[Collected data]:
════════

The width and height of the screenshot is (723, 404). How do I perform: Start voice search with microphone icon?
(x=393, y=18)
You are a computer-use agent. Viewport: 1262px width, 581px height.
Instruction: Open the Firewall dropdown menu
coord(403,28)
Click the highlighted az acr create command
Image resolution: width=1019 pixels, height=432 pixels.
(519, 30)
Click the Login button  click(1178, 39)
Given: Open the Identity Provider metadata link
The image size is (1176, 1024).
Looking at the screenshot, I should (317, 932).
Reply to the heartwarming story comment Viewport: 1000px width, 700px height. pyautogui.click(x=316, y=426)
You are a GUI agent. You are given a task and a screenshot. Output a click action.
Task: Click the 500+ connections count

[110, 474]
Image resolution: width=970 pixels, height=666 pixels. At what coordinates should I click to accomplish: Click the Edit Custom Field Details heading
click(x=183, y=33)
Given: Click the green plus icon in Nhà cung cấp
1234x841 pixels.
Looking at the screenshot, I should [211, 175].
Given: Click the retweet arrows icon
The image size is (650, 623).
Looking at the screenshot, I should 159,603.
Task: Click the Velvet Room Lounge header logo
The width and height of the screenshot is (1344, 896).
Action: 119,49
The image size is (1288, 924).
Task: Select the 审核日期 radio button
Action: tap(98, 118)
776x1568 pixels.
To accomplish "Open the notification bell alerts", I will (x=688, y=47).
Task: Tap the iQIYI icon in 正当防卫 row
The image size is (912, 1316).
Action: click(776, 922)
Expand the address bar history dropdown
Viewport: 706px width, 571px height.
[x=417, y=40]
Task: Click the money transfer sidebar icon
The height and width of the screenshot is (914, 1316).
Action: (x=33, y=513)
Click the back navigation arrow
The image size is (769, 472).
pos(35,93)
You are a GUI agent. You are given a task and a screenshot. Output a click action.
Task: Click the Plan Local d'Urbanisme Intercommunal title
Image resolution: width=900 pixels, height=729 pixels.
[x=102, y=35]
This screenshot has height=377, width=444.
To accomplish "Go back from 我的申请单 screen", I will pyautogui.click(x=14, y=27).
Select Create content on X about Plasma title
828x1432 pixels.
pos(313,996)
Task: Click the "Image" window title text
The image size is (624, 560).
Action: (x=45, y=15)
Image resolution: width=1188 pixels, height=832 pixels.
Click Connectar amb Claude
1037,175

════════

[TASK STATEMENT]: Look back at the entries above and repeat, unchanged, every line from the line holding "Given: Click the retweet arrows icon" through the line holding "Task: Click the money transfer sidebar icon".

[OUTPUT FOR THIS TASK]:
Given: Click the retweet arrows icon
The image size is (650, 623).
Looking at the screenshot, I should 159,603.
Task: Click the Velvet Room Lounge header logo
The width and height of the screenshot is (1344, 896).
Action: 119,49
The image size is (1288, 924).
Task: Select the 审核日期 radio button
Action: tap(98, 118)
776x1568 pixels.
To accomplish "Open the notification bell alerts", I will (x=688, y=47).
Task: Tap the iQIYI icon in 正当防卫 row
The image size is (912, 1316).
Action: click(776, 922)
Expand the address bar history dropdown
Viewport: 706px width, 571px height.
[x=417, y=40]
Task: Click the money transfer sidebar icon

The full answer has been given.